Party leader speeches to ardfheiseanna don’t tend to rely too much on nuance. The rhetoric is ramped up and the message is delivered with a good thump of the lectern.
Indeed, Leo Varadkar saying he envisages a united Ireland in his lifetime is not new – he has said it often before. The idea of Fine Gael organising in the North is a departure, but, in the ordinary course of events, it should not ruffle any feathers.
However, what seems to have caused most offence in the Tánaiste’s strongly pro-united Ireland opening address on Tuesday to his party’s first ardfheis since 2018 was the timing of the comments.
"Good man, Leo, for bringing up Irish unity again when we are in a crisis," said new Ulster Unionist Party leader Doug Beattie. Arlene Foster, who recently departed as first minister, tweeted similar sentiments.
Among political parties in the South, the views on the speech were more muted. Still, they varied from strongly supportive to highly critical – and those divisions were to be seen within parties as well.
Varadkar himself was unapologetic. “There is never a bad time to talk about the future of Ireland,” he said.
Senior Fianna Fáil Government figures played down the significance of his message, saying that "political rallies are full of that" and that it tallies with his party's position. "The timing is unfortunate but his speech was trying to ensure the Fine Gael credentials on the national question," said one senior player.
Among Fianna Fáil TDs, there were mixed views. One noted the paradox that the Fine Gael leader is beginning to sound more like a Fianna Fáil leader on the North, while the Fianna Fáil leader is sounding more like a Fine Gael leader (there is not unanimous love for the Shared Island Unit within the Fianna Fáil parliamentary party).
Several were critical of the timing given the sensitivities in relation to Brexit issues and the formation of a new executive in the North. "Given Edwin Poots's repeated pronouncements since becoming DUP leader it's not very sensitive timing," said Dún Laoghaire Fianna Fáil TD Cormac Devlin. "In a quasi-vacuum, my view is that it is ill advised for Leo Varadkar to be making these comments this week."
He added: “Going in with his size nines at this moment is not helpful. Fianna Fáil is for the unification of the country. It is important as well to create dialogue. If anything, Brexit has taught us the importance of dialogue.”

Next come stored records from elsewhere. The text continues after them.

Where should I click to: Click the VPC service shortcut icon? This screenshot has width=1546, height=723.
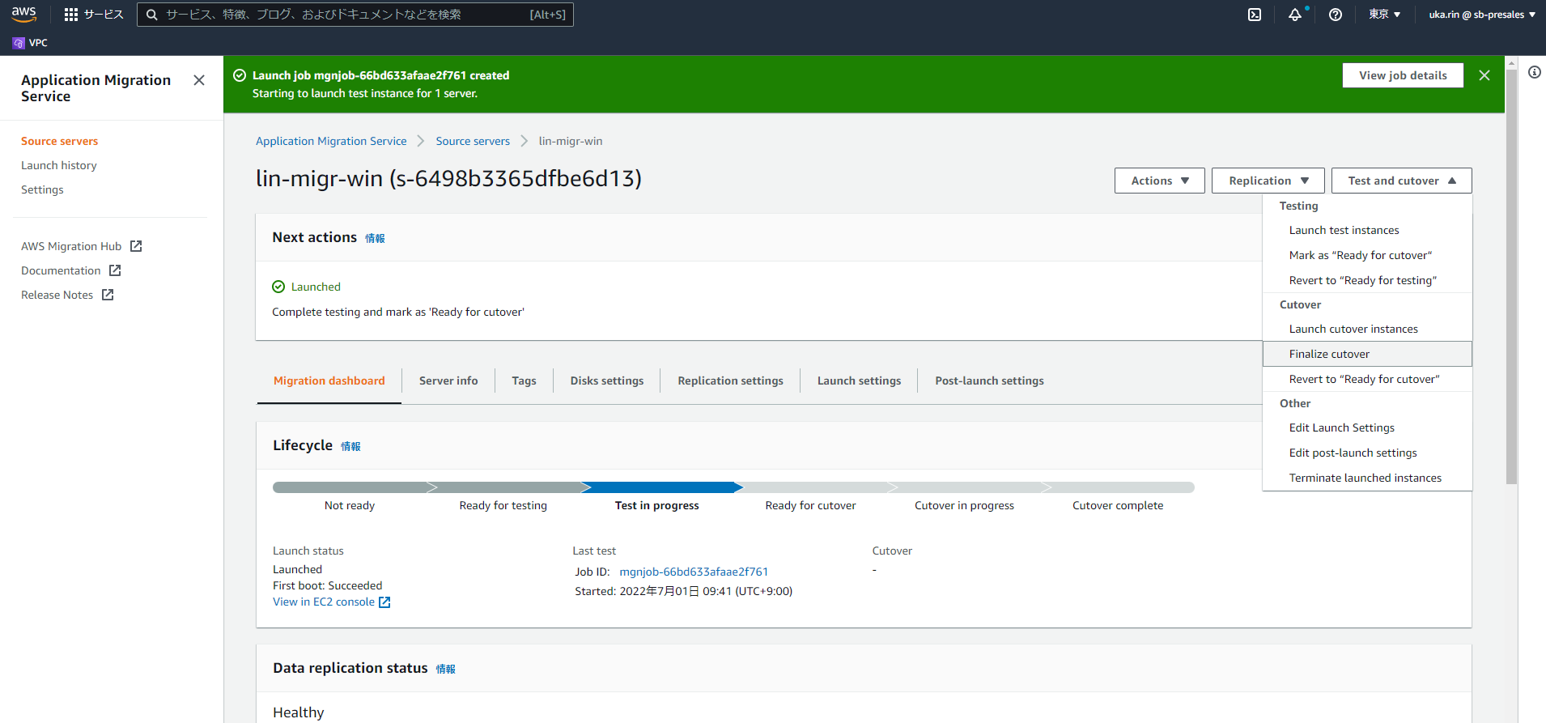pos(19,43)
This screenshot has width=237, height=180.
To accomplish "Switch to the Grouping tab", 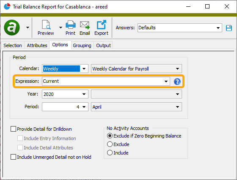I will (82, 45).
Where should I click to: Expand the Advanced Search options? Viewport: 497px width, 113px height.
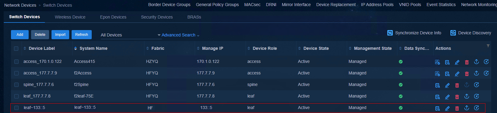click(x=180, y=35)
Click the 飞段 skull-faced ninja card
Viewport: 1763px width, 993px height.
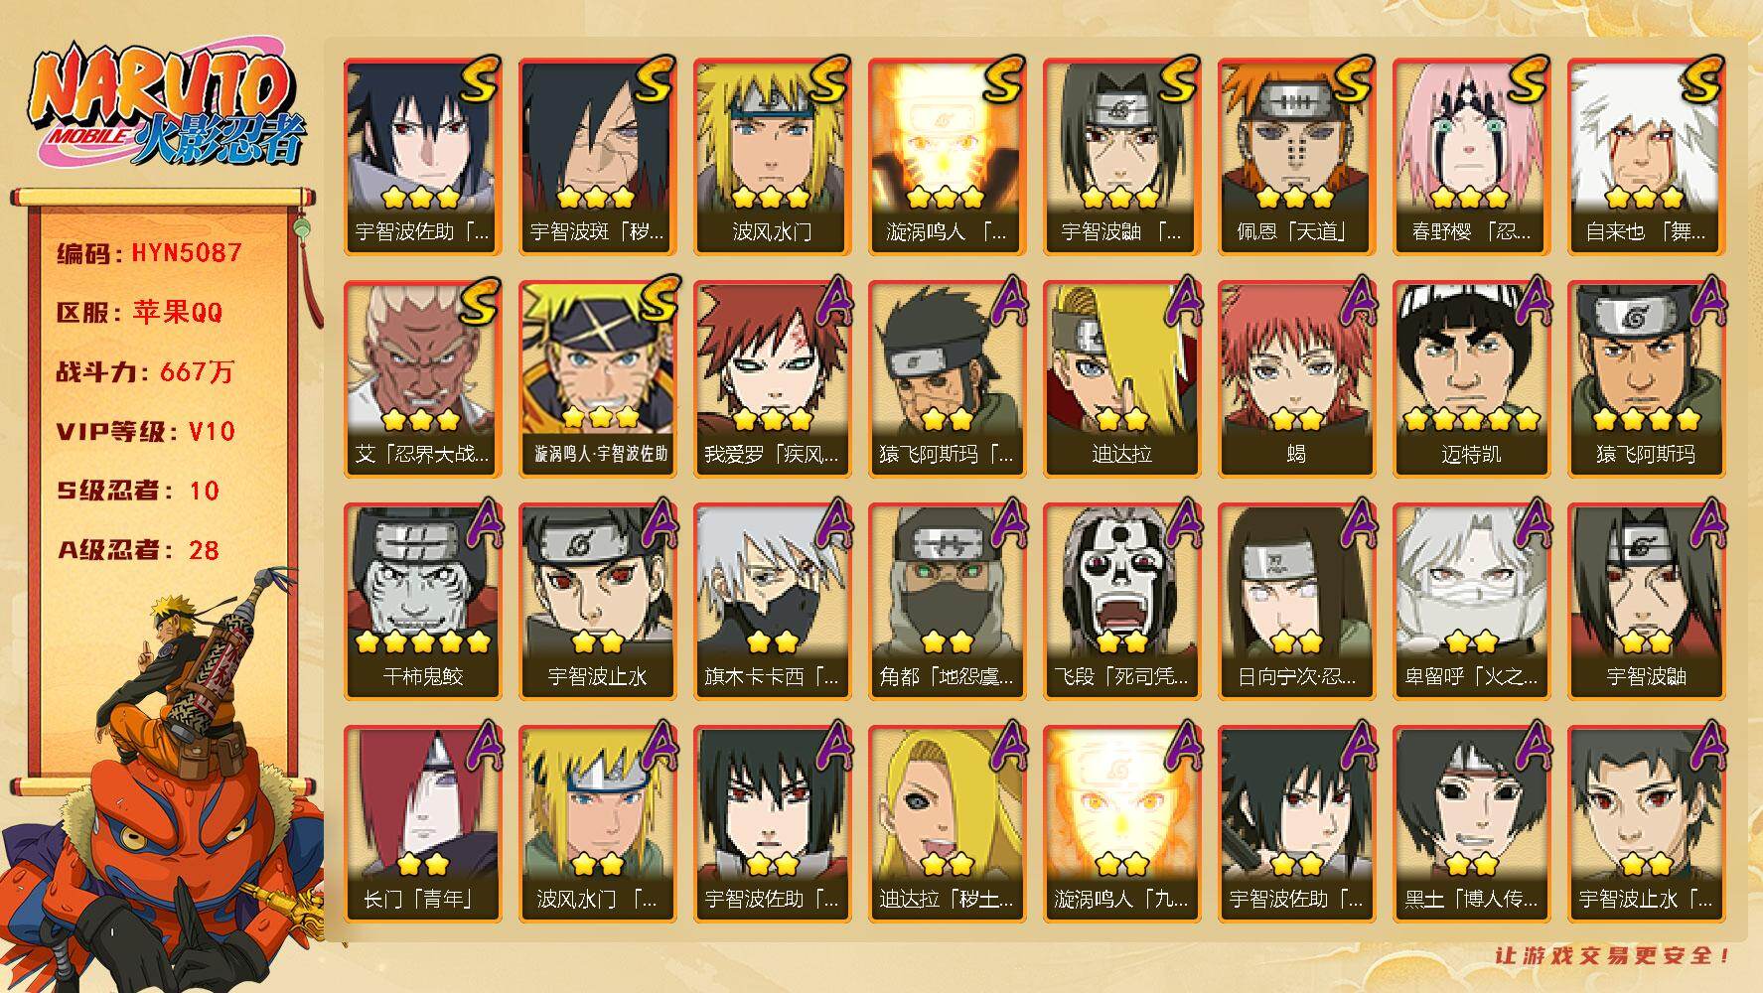[1121, 602]
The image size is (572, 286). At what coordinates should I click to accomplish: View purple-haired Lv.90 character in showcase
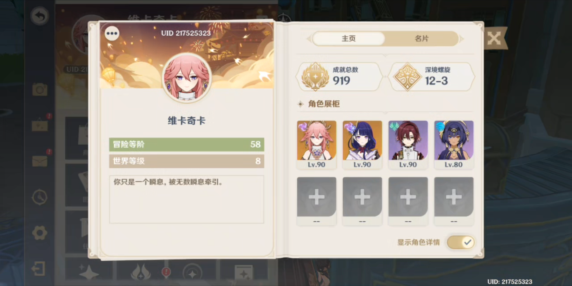362,145
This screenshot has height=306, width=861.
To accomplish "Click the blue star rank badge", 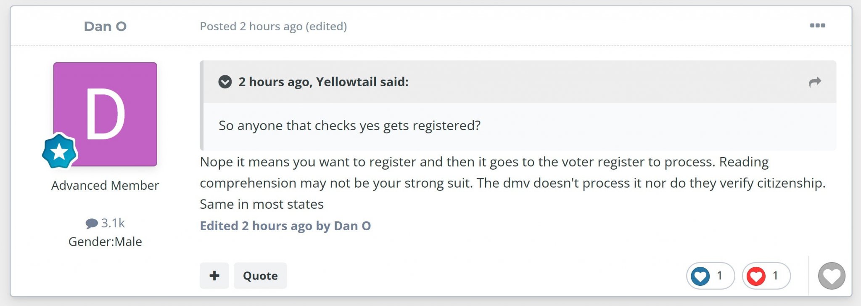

Fianna Fáil TD Paul McAuliffe, from Dublin North-West, said people have their own party hats on at ardfheiseanna. “I accept that on occasions like that the language is somewhat more colourful.
“Let us be honest, Fine Gael has a very clear strategy to try and attract voters that have been in the Fianna Fáil voting stable.”
Some saw the speech as positioning for the Dublin Bay South byelection where Fine Gael is presenting the contest as a straight battle between it and Sinn Féin. Varadkar himself denied it had anything to do with the byelection, saying that in the constituency "nobody is talking much about Irish unity to me . . . It is BusConnects, Sandymount cycle lanes, it is housing, it is the pandemic."
There were a few Fine Gael TDs who said privately the current party position does not sit altogether comfortably with them.
For Sinn Féin, the speech was welcome. "I took the positives out of it," said Waterford TD David Cullinane. "It's the right approach in my view. We want all the parties to organise in Northern Ireland. We want the Tánaiste to go further and work with all others who are serious about planning for [a unified Ireland and a Border poll]."